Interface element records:
start
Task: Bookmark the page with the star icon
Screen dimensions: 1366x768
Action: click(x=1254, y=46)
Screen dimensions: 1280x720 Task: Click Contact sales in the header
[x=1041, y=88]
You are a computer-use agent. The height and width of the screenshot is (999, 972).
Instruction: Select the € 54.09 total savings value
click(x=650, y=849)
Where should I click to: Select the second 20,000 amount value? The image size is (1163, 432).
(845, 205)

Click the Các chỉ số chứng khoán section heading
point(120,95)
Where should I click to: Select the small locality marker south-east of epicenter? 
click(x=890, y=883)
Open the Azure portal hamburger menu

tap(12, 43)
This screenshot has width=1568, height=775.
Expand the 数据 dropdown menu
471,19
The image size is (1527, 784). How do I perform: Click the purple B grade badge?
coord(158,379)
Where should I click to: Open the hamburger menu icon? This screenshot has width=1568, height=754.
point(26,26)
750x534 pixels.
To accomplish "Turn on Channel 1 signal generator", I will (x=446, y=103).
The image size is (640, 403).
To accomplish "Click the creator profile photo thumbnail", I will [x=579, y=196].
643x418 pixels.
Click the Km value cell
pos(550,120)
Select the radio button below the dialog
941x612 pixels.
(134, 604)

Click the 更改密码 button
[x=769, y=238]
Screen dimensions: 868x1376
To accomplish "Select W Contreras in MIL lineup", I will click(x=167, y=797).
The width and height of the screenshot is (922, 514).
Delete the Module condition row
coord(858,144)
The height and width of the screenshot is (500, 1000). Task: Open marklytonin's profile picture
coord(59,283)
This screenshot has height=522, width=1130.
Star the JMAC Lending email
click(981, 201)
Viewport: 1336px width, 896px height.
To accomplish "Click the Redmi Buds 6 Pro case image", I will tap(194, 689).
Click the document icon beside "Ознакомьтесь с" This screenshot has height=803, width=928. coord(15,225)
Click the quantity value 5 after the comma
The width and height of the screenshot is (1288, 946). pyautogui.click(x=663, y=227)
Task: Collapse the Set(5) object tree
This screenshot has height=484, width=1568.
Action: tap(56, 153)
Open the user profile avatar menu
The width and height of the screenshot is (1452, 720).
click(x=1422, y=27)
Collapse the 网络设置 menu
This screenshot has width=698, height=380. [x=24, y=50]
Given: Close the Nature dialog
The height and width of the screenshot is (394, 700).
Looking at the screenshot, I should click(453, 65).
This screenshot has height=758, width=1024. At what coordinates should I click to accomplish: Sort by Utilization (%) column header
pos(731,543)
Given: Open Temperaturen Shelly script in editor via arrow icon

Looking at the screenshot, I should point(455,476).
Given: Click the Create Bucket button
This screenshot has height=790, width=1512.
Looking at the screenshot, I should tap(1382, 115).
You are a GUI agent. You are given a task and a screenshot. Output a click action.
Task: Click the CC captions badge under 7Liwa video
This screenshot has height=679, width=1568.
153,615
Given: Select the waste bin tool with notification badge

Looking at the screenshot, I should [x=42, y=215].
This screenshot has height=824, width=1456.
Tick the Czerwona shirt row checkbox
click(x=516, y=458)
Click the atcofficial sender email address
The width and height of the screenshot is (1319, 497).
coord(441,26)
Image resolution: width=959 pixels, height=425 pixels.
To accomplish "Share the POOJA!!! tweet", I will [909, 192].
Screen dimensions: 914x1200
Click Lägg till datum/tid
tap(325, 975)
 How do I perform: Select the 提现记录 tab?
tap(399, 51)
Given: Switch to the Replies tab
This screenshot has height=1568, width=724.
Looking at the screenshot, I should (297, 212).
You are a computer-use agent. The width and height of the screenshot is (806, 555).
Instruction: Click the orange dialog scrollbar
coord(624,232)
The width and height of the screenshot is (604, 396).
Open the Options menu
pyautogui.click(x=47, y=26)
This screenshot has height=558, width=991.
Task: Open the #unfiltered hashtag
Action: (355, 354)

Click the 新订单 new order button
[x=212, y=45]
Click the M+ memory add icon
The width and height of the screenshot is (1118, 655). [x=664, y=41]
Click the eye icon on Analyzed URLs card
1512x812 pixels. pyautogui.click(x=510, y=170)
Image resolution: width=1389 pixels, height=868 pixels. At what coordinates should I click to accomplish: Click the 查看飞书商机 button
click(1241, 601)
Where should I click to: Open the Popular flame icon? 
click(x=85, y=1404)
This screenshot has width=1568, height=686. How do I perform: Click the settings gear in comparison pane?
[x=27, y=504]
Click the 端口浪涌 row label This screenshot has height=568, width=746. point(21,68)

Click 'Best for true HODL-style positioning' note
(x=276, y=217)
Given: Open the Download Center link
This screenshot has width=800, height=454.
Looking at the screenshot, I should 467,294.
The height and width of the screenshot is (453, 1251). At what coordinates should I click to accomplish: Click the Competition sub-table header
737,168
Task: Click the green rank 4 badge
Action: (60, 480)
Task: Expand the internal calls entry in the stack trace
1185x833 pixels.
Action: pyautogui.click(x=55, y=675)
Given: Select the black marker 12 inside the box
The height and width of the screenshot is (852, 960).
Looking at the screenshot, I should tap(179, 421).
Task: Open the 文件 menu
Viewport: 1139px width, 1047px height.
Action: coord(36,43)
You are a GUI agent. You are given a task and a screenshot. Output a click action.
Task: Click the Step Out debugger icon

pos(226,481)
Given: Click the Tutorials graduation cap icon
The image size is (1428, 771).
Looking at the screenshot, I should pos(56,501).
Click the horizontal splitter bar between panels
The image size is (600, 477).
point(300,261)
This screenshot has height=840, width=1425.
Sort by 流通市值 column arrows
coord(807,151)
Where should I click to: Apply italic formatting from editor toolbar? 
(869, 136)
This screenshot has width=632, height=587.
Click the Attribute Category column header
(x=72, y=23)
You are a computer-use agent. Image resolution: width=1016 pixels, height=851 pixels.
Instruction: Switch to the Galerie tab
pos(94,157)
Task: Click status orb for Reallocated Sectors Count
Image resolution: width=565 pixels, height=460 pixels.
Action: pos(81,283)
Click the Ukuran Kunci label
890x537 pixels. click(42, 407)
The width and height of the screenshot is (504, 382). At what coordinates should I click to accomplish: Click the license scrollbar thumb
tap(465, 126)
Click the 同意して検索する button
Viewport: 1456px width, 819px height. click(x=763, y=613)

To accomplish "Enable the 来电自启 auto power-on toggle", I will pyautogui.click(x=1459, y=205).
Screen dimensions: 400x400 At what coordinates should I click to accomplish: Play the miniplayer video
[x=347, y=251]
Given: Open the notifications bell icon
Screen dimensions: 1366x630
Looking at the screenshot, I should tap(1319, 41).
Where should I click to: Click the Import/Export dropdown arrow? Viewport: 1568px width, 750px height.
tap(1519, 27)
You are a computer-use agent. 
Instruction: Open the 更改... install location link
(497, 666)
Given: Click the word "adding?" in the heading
end
[TASK PROMPT]:
Return every line of the entries above that contains the string "link", reproducing each line in full.

[FULL RESPONSE]:
Given: Open the Download Center link
Instruction: Open the 更改... install location link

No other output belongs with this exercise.